- **WHAT TO WORK ON**
Where the material below has a line containing "You are a GUI", start repeating exactly, and keep going through the line containing "Given: Collapse the", with no other lines.

========================================

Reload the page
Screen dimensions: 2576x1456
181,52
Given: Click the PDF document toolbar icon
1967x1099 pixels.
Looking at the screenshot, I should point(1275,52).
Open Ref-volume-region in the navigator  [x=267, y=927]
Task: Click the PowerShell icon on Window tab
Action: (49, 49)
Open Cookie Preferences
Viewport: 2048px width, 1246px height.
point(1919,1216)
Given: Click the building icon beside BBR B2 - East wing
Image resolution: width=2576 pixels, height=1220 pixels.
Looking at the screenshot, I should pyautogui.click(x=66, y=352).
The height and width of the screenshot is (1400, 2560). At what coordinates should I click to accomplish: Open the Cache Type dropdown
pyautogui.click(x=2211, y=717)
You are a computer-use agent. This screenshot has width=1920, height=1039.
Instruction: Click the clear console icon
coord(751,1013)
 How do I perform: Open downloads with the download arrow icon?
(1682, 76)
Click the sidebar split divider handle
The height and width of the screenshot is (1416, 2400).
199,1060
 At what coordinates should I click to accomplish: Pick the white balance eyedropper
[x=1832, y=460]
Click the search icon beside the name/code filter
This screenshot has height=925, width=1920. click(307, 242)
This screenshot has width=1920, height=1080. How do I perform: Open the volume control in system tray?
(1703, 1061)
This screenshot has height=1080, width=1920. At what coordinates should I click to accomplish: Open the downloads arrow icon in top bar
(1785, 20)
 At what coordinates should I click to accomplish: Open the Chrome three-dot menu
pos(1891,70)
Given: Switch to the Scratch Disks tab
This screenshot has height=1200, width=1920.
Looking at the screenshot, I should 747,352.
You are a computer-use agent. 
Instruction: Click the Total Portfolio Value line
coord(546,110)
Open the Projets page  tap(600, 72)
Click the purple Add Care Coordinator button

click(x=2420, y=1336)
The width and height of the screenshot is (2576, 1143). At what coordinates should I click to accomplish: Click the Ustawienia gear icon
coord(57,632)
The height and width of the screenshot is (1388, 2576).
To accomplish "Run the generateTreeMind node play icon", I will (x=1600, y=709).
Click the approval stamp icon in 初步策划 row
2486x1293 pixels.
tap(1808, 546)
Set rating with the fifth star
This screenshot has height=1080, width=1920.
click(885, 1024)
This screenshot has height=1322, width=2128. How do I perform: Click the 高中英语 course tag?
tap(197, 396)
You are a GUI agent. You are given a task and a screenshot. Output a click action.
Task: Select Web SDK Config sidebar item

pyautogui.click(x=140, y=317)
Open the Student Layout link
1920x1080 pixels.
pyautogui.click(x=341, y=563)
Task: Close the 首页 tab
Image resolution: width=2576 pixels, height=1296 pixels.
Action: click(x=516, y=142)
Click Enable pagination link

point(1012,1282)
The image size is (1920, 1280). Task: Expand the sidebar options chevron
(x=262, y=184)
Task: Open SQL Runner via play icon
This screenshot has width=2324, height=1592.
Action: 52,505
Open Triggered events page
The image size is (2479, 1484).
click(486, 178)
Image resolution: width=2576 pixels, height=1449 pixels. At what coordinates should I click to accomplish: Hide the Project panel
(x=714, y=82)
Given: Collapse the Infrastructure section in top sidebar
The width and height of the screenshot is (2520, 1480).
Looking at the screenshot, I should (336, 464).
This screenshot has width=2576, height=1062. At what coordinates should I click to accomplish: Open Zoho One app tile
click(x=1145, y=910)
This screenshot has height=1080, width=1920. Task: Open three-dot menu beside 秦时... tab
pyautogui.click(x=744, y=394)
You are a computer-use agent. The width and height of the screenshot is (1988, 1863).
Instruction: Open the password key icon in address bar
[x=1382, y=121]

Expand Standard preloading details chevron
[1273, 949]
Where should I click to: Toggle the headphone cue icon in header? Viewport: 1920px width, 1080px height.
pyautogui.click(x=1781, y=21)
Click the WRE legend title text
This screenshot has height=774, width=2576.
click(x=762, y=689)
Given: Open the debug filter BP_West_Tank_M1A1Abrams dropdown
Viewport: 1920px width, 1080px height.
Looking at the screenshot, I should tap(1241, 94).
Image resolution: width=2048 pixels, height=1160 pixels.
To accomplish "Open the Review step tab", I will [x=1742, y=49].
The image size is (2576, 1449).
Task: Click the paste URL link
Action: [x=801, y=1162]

========================================

- **RESULT**
You are a GUI agent. You are given a task and a screenshot. Output a click action.
Task: Select Web SDK Config sidebar item

pyautogui.click(x=140, y=317)
Open the Student Layout link
1920x1080 pixels.
pyautogui.click(x=341, y=563)
Task: Close the 首页 tab
Image resolution: width=2576 pixels, height=1296 pixels.
Action: click(x=516, y=142)
Click Enable pagination link

point(1012,1282)
The image size is (1920, 1280). Task: Expand the sidebar options chevron
(x=262, y=184)
Task: Open SQL Runner via play icon
This screenshot has width=2324, height=1592.
Action: 52,505
Open Triggered events page
The image size is (2479, 1484).
click(486, 178)
Image resolution: width=2576 pixels, height=1449 pixels. At what coordinates should I click to accomplish: Hide the Project panel
(x=714, y=82)
Given: Collapse the Infrastructure section in top sidebar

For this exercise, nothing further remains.